**Excerpt provided:**
The panel moderator was Ricardo Henrique Safini Gama (Veirano Advogados, Brazil). Panelists included: William D. Wood (Norton Rose Fulbright, Houston), who spoke on U.S. litigation arising out of corruption scandals in Latin America; Nicole Duclos (Covington & Burling, New York), who discussed issues relating to corruption in international commercial arbitration and the interaction of criminal investigations with international commercial arbitration proceedings; Barry Appleton (Managing Partner at Appleton & Associates International, Toronto and Washington, D.C.), who spoke about investment treaty arbitration as another route to combat corruption; and Rachel Giesber Clingman (Vice Presidentl for Petroleum and Minerals Americas at BHP Billiton), who described the role of in-house counsel in avoiding and reporting corruption.
Some points from the presentation:
- Corruption is pernicious and stifles development.
- Remember that a foreign state will not have immunity under the Foreign Sovereign Immunities Act (FSIA) when a suit is based on commercial activities in the United States (such as trading U.S. securities) or when property is taken in violation of international law (28 U.S.C. sec. 1605). When basing a suit on securities or investor agreements, look for contractual consent to U.S. jurisdiction.
- Of the 87 companies whose 2016 public filings disclosed that they were the subject of ongoing and unresolved investigations under the Foreign Corrupt Practice Act, 26 companies are in Latin America.
- Arbitrators will always be concerned about allegations of corruption in an arbitration proceeding because they want their arbitral decisions to be enforceable, and an allegation of corruption may derail enforcement.

**Source material:**
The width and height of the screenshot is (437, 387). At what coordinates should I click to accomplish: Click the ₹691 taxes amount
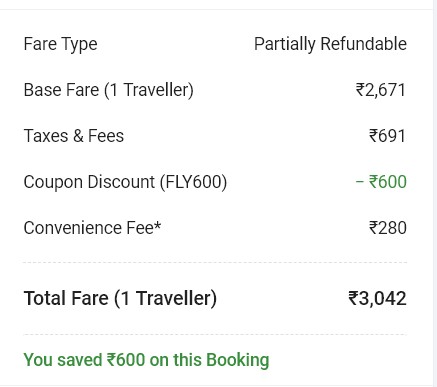click(387, 136)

**Objective A:** Repeat the part of the corruption panel summary between "- Of the 87" and "in Latin America.", inclusive.
**Objective B:** Pick up the corruption panel summary where it stops and keep writing it.

**Exercise answer A:**
- Of the 87 companies whose 2016 public filings disclosed that they were the subject of ongoing and unresolved investigations under the Foreign Corrupt Practice Act, 26 companies are in Latin America.

**Exercise answer B:**
- If a country raises corruption on the part of the claimant as an issue in an investment-state arbitration, the tribunal will usually dismiss the proceeding. But if the claimant raises corruption on the part of the government, the tribunal will investigate that claim.
The U.N. Convention on the International Sale of Goods (CISG) has been ratified by a number of countries in Latin America, including Argentina (1988), Mexico (1989), Cuba (1994), and, most recently, Brazil (2014). Many attorneys routinely exclude application of the CISG, however, probably because they've never taken the time to learn about the CISG and advantages that attach to a contract governed by the CISG. Other countries, such as Panama, are still not parties to the CISG, but operate under its own commercial law and perhaps bilateral commercial treaties. Countries that have ratified the CISG also have their own commercial domestic laws, including the Brazilian Commercial Code (first promulgated in 1850, revised in 2002 and still under review since 2011), the Commercial Code of Cuba (first promulgated in 1886, and re-enacted in 2012), and the Commercial Code of Mexico (dating back to 1889, revised as recently at 2014).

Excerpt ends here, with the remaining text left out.